PASSAGE FOURNI:
========
Elon Musk empêche une attaque ukrainienne contre la Russie en pleine guerre en Ukraine
Le directeur de SpaceX et Twitter, désormais appelé X, a indiqué avoir refusé de mettre en service Starlink. Il a justifié sa décision en affirmant que cela aurait fait de son entreprise un "complice d'un acte de guerre significatif".
Tl;dr
Elon Musk : Un refus controversé
Le magnat de l’industrie technologique, Elon Musk, PDG de SpaceX et de la plateforme de microblogging désormais connue sous le nom de X (anciennement Twitter), a provoqué une onde de choc dans le conflit ukraino-russe. En juin 2023, alors que l’Ukraine intensifiait sa contre-offensive contre l’armée russe, une décision de Musk a fait basculer les événements.
========
OBJECTIF DE L'EXERCICE: D'après le passage fourni, par quel argument Elon Musk a-t-il justifié son refus de mettre en service Starlink ?
========
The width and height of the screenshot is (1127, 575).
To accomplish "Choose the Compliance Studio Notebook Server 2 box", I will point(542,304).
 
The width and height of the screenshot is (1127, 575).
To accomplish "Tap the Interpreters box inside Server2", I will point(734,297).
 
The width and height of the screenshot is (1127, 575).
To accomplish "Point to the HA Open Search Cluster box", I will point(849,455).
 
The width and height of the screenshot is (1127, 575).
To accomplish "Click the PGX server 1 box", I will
========
SOLUTION RÉDIGÉE: Il a affirmé que cela aurait fait de son entreprise un « complice d'un acte de guerre significatif ».